Get together. As it gets safer, you may be able to bring back much-wanted playdates, with precautions. “For children old enough to understand and follow safety rules, consider a social-distanced playdate while wearing masks,” Leiderman says. “Your kids will be in their safe bubble, but they’ll be interacting with other children too.” Medine has been trying this outside with two trusted friends.
Start a project. Having time to fill can mean an opportunity for kids to pursue longer projects they’ve never tried. “This is a good time to observe your children and find their passion,” Leiderman says. “My granddaughter discovered baking, and my grandson is teaching himself to play the piano.” Learning a language, starting a garden, writing a book, or even getting an early start on a Halloween costume can help time pass and give shape to the days.
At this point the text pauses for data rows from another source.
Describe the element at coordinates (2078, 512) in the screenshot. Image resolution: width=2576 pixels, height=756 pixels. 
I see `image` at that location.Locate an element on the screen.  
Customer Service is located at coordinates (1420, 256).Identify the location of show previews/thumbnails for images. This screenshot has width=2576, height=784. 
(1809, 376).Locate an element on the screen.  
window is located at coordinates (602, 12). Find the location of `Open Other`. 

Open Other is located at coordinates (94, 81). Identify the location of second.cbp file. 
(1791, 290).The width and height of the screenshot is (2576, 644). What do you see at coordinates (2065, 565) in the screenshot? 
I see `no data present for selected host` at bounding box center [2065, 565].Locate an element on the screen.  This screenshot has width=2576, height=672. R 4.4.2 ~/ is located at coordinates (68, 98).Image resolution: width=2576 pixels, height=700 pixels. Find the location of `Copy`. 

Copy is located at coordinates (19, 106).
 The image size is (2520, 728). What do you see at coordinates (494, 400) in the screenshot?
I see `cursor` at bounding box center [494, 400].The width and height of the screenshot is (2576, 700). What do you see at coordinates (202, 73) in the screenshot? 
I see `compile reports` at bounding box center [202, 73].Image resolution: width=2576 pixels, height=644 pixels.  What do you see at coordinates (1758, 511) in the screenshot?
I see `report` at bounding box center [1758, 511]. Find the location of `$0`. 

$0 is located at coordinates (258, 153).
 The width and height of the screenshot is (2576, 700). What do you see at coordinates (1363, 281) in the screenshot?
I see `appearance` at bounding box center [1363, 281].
Take a brain break. Mushtaq teaches this beginning mindfulness practice for young kids: Try gazing at one thing for three to five minutes, such as clouds in the sky. (Check out these cloud-watching activities.) “We call it a brain break,” Mushtaq says. For third graders and up, Mushtaq teaches “square breathing,” which is inhaling for four counts, holding the breath for four counts, exhaling for four, and holding for four. “When we do it for three minutes, it brings down our stress levels, and brings up hormones that help us to feel calm.”
Medine is adding mindfulness breaks to her daughter’s days with daily walks. Still, having some down days is normal. “Being patient doesn’t mean kids never feel those negative emotions,” Schnitker says. “But they can take those feelings, pause, and do something constructive with them. And we can do that as adults too.”.